Author(s) sortaSean, eParka
Last version 0.2 (2007.April.10)
MediaWiki 1.9.3
License No license specified
Download Code on page.
Example Code on page.

Check usage (experimental)

Contents

[edit] What can this extension do

Enable typed data storage in a wiki.

Primarily this involves capturing typed data passed to templates, but is more flexible.

[edit] Usage

Creates a parser function called #dataentry with two arguments:

  • Title: The name of the block of data to be stored. (Usually the template name)
  • Key-value pairs: A '|' deliminated list of key-value pairs separated by ';'.
    • validTag (Optional): Following each key value pair, a number 1=valid, 0=invalid. Non integer values and negative values will be treated as a comment. All information is stored, regardless of value of isValid tag.
    • comment (Optional): Following the valid tag, a comment on the valid tag.
    • Example:
|Key1;Value1;1;Value is valid
|Key2;Value2;0;Value is invalid

Data Entry tag example:

{{#dataentry:Data block title
|Key1;Value1;1;Value is valid
|Key2;Value2;0;Value is invalid
}}


[edit] Handling Lists

List of values are handled using the #listsplit parser function: Unlike templates, the infobox data capture works with multiple entries with the same key. To handle deliminated lists passed to templates, the #listsplit function creates a key-value pair entry for each list item.

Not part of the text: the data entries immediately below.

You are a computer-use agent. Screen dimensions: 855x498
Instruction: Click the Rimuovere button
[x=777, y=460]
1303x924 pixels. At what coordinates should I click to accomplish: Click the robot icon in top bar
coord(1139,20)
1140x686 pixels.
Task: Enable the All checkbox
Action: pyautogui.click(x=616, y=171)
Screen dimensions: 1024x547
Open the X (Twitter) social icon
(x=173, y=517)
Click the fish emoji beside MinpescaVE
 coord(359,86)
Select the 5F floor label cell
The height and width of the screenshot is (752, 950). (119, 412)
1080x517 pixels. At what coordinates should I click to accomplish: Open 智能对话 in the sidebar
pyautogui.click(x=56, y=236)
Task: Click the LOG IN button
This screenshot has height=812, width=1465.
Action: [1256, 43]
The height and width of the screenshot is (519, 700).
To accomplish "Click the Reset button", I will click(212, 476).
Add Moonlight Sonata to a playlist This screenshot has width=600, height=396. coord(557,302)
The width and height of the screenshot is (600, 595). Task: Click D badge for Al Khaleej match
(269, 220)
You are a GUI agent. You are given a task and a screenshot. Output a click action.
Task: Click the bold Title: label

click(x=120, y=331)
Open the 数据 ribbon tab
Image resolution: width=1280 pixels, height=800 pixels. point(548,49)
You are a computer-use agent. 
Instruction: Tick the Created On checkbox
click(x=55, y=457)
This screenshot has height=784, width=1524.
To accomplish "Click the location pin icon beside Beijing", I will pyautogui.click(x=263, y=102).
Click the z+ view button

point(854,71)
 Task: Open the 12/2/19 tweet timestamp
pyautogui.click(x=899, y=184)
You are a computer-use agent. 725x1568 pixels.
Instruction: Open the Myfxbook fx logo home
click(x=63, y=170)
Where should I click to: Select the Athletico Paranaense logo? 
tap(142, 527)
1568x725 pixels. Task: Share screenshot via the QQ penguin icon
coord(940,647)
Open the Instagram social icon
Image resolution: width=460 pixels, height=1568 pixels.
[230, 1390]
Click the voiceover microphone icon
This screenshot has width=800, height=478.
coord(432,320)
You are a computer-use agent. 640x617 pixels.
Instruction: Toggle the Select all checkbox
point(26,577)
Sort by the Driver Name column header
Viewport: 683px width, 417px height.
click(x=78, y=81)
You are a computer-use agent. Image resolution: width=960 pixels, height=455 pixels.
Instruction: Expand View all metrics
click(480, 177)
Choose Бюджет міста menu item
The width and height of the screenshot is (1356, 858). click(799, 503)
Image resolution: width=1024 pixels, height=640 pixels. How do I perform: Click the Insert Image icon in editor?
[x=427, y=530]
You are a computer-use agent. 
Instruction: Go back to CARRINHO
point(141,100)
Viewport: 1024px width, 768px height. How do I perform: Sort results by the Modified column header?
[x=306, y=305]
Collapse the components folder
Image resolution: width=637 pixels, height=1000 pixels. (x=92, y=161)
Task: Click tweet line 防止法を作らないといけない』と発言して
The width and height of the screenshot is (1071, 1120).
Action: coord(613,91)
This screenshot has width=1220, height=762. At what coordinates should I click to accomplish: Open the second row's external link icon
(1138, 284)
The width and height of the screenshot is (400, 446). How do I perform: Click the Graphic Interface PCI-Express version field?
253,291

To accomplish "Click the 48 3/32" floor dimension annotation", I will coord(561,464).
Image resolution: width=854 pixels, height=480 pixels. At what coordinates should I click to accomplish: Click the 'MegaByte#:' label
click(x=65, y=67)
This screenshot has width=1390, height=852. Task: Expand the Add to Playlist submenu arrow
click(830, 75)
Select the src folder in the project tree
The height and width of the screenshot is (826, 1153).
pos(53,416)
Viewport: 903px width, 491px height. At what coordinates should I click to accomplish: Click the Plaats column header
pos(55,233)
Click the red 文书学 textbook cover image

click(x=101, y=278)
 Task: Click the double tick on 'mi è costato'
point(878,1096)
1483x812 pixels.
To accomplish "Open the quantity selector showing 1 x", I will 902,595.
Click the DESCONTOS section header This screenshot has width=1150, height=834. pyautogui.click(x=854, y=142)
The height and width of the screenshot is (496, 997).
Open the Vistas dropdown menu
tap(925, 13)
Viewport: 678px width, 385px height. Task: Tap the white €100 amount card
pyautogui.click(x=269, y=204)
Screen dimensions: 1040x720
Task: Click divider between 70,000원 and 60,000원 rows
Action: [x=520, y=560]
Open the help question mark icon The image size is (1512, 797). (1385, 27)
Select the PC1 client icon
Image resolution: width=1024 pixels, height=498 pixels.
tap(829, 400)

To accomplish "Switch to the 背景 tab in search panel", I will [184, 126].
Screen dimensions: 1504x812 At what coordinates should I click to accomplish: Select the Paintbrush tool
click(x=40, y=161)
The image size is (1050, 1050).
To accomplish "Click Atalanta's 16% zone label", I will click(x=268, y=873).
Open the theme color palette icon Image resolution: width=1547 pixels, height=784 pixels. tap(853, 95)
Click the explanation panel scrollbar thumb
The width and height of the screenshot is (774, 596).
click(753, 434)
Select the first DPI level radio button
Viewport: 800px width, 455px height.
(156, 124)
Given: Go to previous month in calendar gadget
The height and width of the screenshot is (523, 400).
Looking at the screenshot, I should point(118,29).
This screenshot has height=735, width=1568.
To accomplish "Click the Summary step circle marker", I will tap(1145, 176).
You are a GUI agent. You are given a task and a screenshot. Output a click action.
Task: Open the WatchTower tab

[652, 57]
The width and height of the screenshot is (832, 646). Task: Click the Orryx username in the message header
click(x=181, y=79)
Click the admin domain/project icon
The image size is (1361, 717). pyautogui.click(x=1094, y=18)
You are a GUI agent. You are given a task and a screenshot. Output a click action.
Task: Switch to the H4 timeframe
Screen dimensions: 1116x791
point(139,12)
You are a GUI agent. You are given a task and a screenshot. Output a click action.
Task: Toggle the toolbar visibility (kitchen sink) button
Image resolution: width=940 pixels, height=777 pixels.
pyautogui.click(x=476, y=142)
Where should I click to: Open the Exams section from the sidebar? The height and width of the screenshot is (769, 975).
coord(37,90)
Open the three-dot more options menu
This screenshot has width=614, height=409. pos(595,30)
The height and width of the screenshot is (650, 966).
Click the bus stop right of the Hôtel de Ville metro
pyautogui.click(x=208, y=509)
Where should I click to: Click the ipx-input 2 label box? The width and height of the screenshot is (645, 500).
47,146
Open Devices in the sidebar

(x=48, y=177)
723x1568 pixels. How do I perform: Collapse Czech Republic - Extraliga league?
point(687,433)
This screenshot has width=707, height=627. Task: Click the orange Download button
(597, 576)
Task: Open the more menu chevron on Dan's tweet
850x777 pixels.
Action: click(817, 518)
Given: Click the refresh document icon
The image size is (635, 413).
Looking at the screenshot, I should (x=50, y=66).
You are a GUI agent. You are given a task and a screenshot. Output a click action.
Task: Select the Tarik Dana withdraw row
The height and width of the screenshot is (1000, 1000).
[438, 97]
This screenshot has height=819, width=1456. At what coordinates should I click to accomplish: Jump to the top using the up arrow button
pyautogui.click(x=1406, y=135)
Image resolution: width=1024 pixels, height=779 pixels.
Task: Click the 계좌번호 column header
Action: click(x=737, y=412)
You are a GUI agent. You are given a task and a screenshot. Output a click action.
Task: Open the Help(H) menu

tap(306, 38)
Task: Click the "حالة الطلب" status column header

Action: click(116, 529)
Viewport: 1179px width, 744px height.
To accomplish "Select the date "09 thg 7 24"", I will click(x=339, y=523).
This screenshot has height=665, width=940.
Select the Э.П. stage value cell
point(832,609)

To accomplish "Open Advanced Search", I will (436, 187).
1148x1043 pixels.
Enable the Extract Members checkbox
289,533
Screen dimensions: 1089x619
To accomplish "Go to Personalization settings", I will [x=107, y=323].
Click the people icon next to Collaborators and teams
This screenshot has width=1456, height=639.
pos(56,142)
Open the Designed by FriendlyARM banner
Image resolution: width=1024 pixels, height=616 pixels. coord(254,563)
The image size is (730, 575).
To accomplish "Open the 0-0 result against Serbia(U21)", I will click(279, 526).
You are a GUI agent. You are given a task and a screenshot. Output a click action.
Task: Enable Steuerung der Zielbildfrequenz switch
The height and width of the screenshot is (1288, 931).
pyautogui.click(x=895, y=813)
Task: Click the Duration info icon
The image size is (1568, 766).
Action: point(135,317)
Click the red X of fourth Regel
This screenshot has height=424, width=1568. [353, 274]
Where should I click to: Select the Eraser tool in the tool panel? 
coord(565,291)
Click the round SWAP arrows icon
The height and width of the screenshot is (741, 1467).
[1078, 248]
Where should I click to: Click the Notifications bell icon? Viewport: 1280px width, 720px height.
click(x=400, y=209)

The #listsplit function takes 5 arguments:

  • key - The attribute name for the value list
  • list - The list of values separated by the separator
  • separator - (Optional) The separator used in the list, defaults to ",".
  • validTag- (Optional) The valid tag to be used for the entire list, defaults to 0.
  • comment - (Optional) The comment to be used for the entire list, defaults to "".
{{#listsplit:key|list|separator|validTag|comment}}

NOTE: Only for use within the dataentry parser function. Generates its own opening '|' (or not if no values), for use directly inside #dataentry. See example below.

[edit] Examples

The following:

{{#listsplit:synonyms|function;foo;foobar;method|;|1|All valid names for a function}}

Produces:

|synonyms;function;1;All valid names for a function
|synonyms;foo;1;All valid names for a function
|synonyms;foobar;1;All valid names for a function
|synonyms;method;1;All valid names for a function

The following example creates 7 records in the database for the "function" data block: one description record, four valid synonym records and two invalid synonym records. It displays nothing on the page:

{{#dataentry:function
|description;A block of code...;2;a simplistic view
{{#listsplit:synonym|function;foo;foobar;method|;|1|All valid names for a function}}
{{#listsplit:synonym|attribute;variable|;|0|Not functions}}
}}

[edit] Installation

Add the database table `infoboxdata`, move the code to the extensions folder and include the code in LocalSettings.php.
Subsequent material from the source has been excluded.